- [Your objective]:
Transcribe the records below exactly, leaving out any pictures.

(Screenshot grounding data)
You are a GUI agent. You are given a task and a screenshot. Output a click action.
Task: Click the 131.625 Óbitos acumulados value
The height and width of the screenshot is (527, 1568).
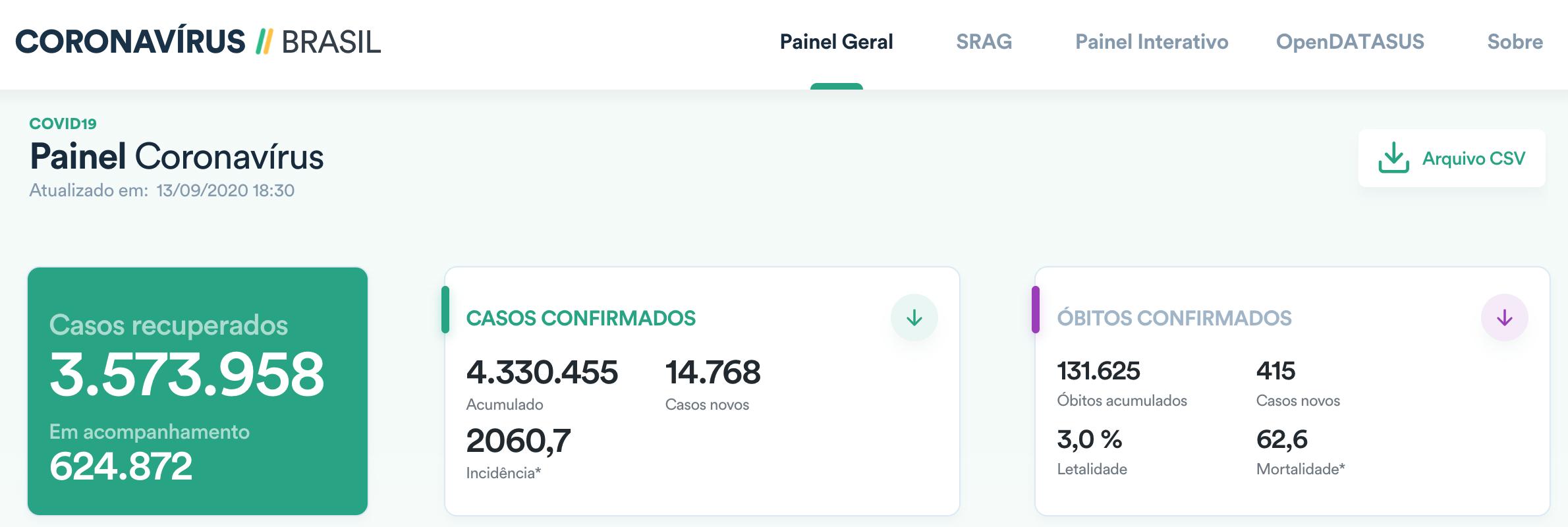click(1098, 371)
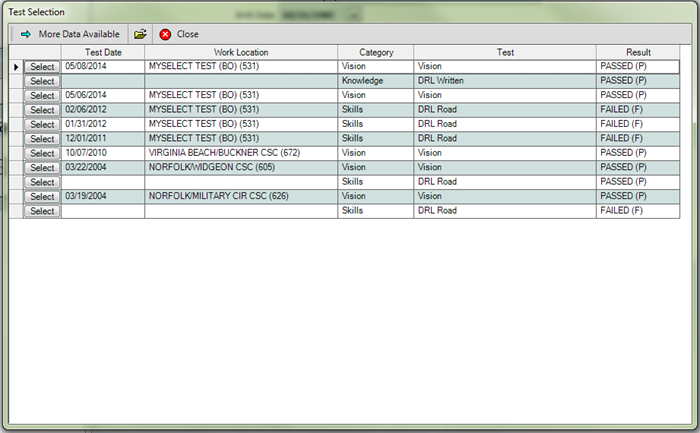Click the Test column header
Screen dimensions: 700x433
504,52
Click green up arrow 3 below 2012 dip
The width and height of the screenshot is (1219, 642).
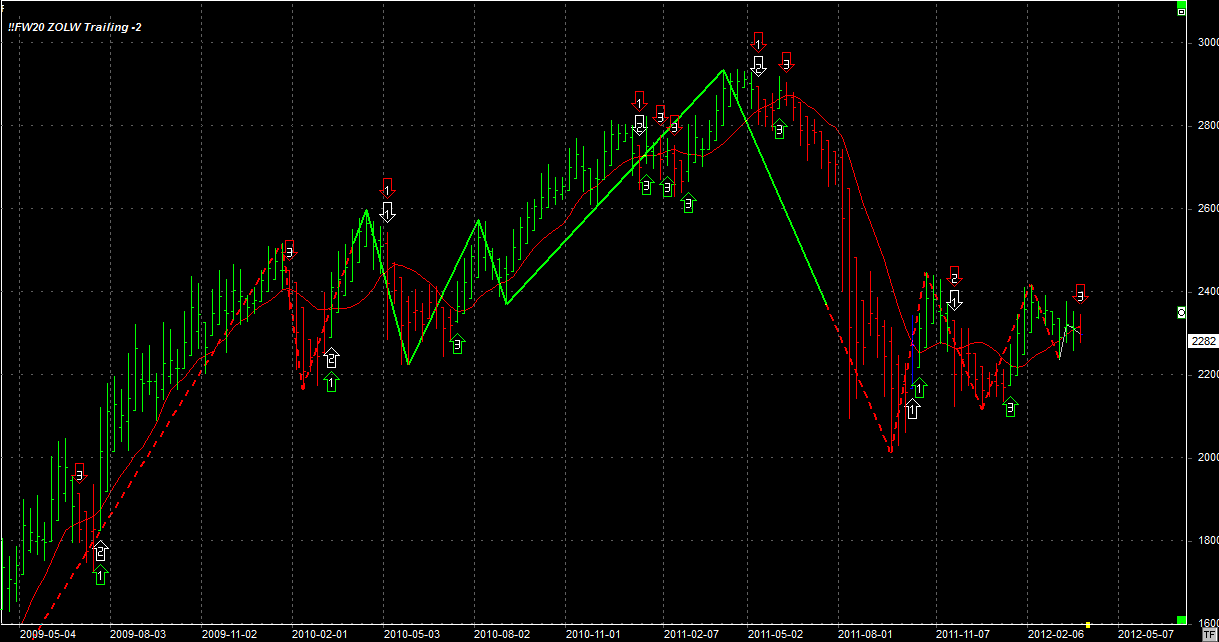[x=1010, y=406]
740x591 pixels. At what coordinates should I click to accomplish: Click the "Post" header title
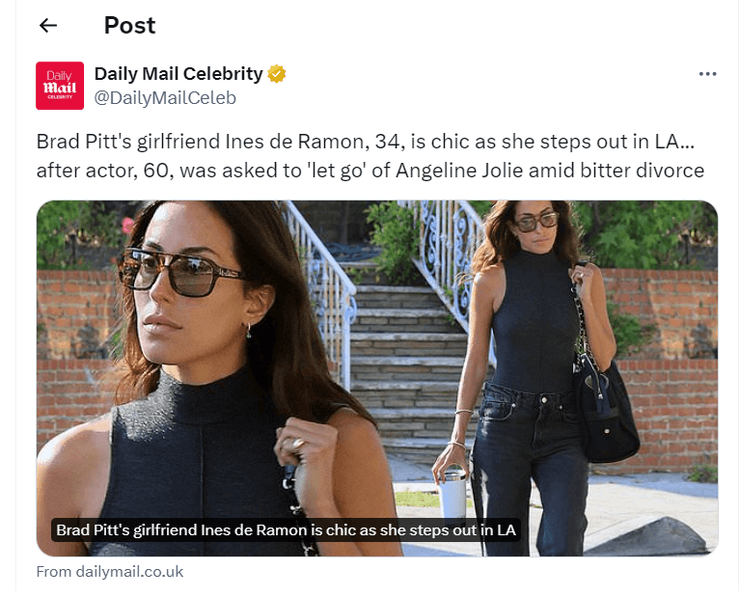tap(130, 26)
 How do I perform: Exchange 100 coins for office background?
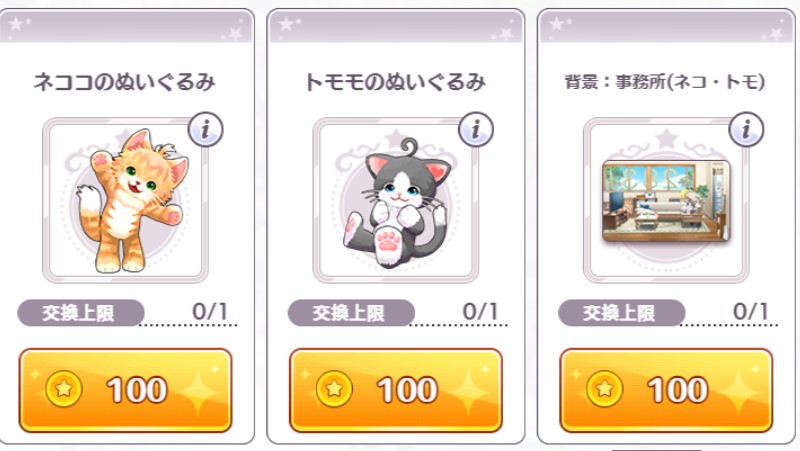pos(666,390)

- [Expected answer]:
You are a GUI agent. You are given a task and a screenshot. Output a click action.
Task: Click the 131.625 Óbitos acumulados value
The height and width of the screenshot is (527, 1568).
click(1098, 371)
Click the Test column header
Screen dimensions: 700x433
504,52
Click green up arrow 3 below 2012 dip
The width and height of the screenshot is (1219, 642).
[x=1010, y=406]
740x591 pixels. At what coordinates should I click to accomplish: Click the "Post" header title
tap(130, 26)
 How do I perform: Exchange 100 coins for office background?
pos(666,390)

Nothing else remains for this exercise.